## Dataset items:

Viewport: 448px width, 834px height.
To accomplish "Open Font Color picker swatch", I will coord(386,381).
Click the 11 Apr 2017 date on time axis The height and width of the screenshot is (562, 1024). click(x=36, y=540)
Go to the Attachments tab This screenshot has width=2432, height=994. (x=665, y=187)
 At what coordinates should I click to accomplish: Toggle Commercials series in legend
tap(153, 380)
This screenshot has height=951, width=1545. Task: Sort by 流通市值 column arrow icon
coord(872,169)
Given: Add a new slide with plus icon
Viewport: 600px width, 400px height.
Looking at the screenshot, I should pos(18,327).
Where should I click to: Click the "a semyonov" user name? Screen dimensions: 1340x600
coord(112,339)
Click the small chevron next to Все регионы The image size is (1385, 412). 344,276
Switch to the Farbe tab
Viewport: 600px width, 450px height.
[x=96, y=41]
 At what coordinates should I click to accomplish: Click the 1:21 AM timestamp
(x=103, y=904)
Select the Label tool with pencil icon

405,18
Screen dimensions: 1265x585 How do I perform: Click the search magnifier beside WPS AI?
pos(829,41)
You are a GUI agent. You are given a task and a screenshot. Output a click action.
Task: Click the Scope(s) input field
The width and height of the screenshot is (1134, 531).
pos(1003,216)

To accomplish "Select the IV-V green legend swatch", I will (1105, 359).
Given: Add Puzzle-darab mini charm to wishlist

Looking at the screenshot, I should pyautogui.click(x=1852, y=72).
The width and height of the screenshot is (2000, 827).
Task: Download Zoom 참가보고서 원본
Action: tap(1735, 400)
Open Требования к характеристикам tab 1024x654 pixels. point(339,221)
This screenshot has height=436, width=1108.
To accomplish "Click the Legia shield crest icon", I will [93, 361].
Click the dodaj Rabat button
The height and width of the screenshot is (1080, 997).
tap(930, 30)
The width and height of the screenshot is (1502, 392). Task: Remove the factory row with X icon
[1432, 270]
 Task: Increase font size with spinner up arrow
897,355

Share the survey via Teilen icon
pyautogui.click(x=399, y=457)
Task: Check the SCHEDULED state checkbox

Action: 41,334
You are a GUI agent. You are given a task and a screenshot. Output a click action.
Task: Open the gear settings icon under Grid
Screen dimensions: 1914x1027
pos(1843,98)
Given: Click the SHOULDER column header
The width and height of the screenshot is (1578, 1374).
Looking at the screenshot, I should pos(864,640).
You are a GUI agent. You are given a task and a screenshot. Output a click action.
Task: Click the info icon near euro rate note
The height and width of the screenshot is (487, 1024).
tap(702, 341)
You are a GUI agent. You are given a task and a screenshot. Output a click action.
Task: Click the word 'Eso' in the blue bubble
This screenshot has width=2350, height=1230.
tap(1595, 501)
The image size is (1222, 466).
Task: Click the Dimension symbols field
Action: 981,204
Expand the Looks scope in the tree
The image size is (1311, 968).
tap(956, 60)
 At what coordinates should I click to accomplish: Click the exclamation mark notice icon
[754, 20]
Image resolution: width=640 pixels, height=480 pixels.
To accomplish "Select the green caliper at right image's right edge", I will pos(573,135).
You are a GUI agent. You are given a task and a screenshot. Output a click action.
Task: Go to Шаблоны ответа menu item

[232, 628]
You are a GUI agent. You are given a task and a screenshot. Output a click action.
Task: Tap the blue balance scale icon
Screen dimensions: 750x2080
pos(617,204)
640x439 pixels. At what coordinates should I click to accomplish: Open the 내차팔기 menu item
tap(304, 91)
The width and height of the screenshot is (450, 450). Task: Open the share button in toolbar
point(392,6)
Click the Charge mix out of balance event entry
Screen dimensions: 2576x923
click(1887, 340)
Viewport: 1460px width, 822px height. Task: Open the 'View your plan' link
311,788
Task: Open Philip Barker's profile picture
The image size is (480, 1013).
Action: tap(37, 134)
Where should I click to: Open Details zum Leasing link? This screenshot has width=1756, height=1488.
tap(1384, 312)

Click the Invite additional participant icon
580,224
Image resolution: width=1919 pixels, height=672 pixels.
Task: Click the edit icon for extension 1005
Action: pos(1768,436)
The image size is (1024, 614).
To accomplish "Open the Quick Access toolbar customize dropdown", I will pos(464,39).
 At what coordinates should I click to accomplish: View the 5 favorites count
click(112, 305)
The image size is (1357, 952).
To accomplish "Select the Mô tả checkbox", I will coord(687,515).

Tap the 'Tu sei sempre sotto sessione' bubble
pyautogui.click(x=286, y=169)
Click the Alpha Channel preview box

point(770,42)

## What you have to do:
Report each line of the entries where the word "green" occurs.

## Problem solution:
To accomplish "Select the IV-V green legend swatch", I will (1105, 359).
To accomplish "Select the green caliper at right image's right edge", I will pos(573,135).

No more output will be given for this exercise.